From left to right: Martin Henderson, Zandra Polson, Vivian Ross-Smith, Gina Leslie, Margaret Hunter, Hannah Simpson, Rose Hunter. Not pictured: Cheryl Gifford.

CLIMATE change banners which were made by adults with disabilities in Shetland will go on display in Glasgow in January.

Local artist Vivian Ross-Smith was recently commissioned by Glasgow-based organisation Project Ability to run banner making workshops to mark the COP26 climate conference, which is now underway in Glasgow.

She worked with two groups, supporting them to explore their concerns on climate change.

The group explored a number of issues, from local wind farms to concerns over rising sea levels, energy consumption and overuse of plastic.

It is part of a wider, national project supporting people with learning disabilities and ASD [autism spectrum disorder] to have their concerns on climate change seen and heard.

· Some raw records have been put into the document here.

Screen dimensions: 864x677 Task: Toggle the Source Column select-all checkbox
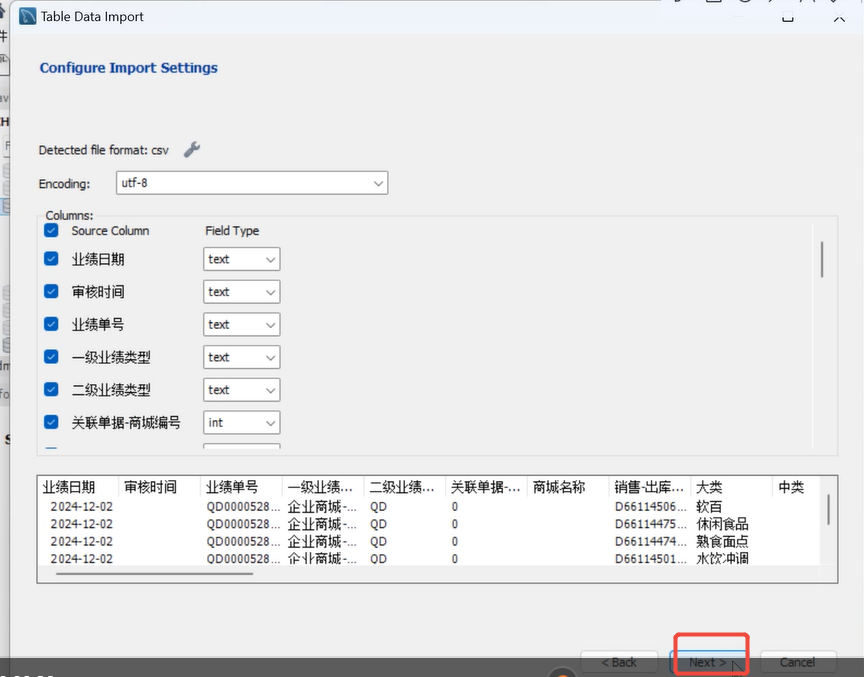coord(52,230)
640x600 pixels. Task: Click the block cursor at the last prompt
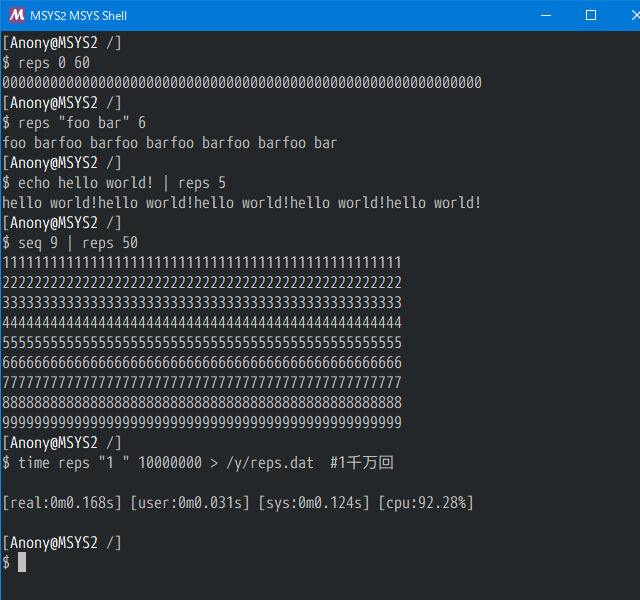(x=22, y=563)
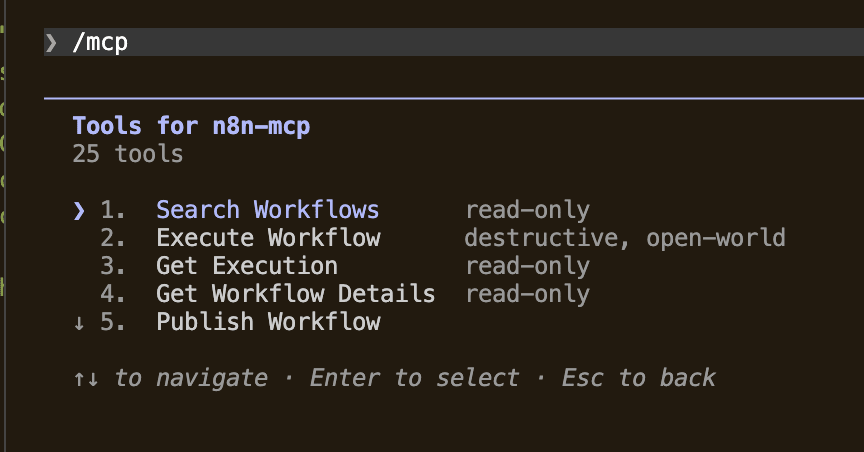Focus the /mcp command input line
864x452 pixels.
(453, 42)

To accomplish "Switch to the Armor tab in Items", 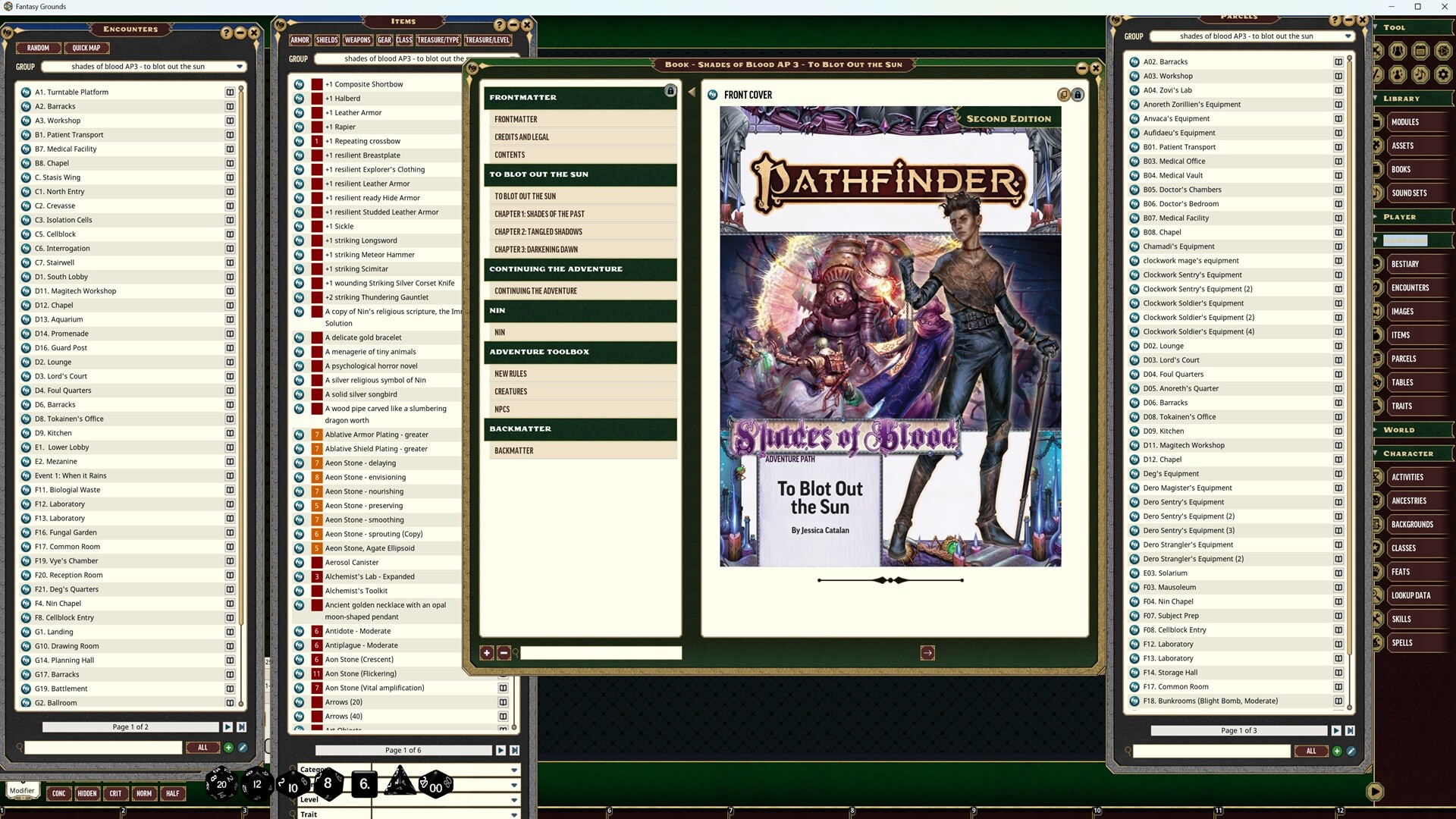I will 300,39.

All of the banners will come together and be displayed side by side in Project Ability’s gallery at Trongate 103, Glasgow in January 2022.

Ross-Smith said: “I centred our sessions around positive discussion, ensuring each participant could raise their concerns and feel empowered to encourage real change.

“Everyone worked so hard, produced excellent work and we are all very excited for the banners to be exhibited in Glasgow.”

Zandra Polson, who participated in the workshop, said: “It is good that we have been making these banners to help fight climate change.”

Fellow participant Margaret Hunter added: “I think my banner is wonderful – it’s so nice, I am very happy with it. We are sending this down to Glasgow.

“The sea is rough and floating away the people. They are drowning in the water because the sea is higher and that makes me feel not happy.”